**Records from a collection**
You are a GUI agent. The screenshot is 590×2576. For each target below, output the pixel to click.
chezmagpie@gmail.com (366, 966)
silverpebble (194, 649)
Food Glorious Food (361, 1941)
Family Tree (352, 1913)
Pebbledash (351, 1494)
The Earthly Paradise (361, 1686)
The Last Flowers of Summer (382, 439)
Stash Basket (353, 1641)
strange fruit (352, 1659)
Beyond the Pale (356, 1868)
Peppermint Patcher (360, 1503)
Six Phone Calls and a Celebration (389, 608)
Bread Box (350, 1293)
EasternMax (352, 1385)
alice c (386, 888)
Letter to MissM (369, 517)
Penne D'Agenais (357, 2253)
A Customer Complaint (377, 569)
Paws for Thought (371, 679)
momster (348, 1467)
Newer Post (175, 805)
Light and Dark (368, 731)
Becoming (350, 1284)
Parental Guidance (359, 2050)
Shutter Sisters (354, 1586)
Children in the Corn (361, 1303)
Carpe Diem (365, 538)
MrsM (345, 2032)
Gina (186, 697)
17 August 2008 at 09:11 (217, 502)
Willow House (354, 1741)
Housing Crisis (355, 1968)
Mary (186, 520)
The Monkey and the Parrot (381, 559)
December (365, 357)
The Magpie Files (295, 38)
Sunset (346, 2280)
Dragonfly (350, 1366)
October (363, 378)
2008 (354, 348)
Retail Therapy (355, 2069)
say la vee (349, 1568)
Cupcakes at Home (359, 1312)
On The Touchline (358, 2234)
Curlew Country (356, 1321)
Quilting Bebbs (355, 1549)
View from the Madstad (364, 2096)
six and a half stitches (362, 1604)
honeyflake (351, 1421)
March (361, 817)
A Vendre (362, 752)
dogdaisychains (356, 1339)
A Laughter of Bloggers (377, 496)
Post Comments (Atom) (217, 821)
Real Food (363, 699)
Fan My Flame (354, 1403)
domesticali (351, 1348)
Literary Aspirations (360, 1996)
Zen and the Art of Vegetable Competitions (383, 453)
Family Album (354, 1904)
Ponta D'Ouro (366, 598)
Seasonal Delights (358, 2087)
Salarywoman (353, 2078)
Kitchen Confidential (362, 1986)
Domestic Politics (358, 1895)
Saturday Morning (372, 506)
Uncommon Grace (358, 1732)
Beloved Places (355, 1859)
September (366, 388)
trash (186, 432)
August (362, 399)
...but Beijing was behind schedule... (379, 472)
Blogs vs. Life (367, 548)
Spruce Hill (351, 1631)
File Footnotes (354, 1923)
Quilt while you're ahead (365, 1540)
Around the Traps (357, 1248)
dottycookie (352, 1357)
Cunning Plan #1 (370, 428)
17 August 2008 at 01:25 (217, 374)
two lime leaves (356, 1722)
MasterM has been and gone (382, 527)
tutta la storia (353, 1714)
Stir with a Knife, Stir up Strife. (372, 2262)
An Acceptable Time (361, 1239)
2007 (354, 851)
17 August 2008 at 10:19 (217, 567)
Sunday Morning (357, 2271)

**Required work**
Return exactly the lines from the one containing "trash (186, 432)" to the last line of the data, and nothing more.

**Solution below**
trash (186, 432)
August (362, 399)
...but Beijing was behind schedule... (379, 472)
Blogs vs. Life (367, 548)
Spruce Hill (351, 1631)
File Footnotes (354, 1923)
Quilt while you're ahead (365, 1540)
Around the Traps (357, 1248)
dottycookie (352, 1357)
Cunning Plan #1 (370, 428)
17 August 2008 at 01:25 (217, 374)
two lime leaves (356, 1722)
MasterM has been and gone (382, 527)
tutta la storia (353, 1714)
Stir with a Knife, Stir up Strife. (372, 2262)
An Acceptable Time (361, 1239)
2007 (354, 851)
17 August 2008 at 10:19 (217, 567)
Sunday Morning (357, 2271)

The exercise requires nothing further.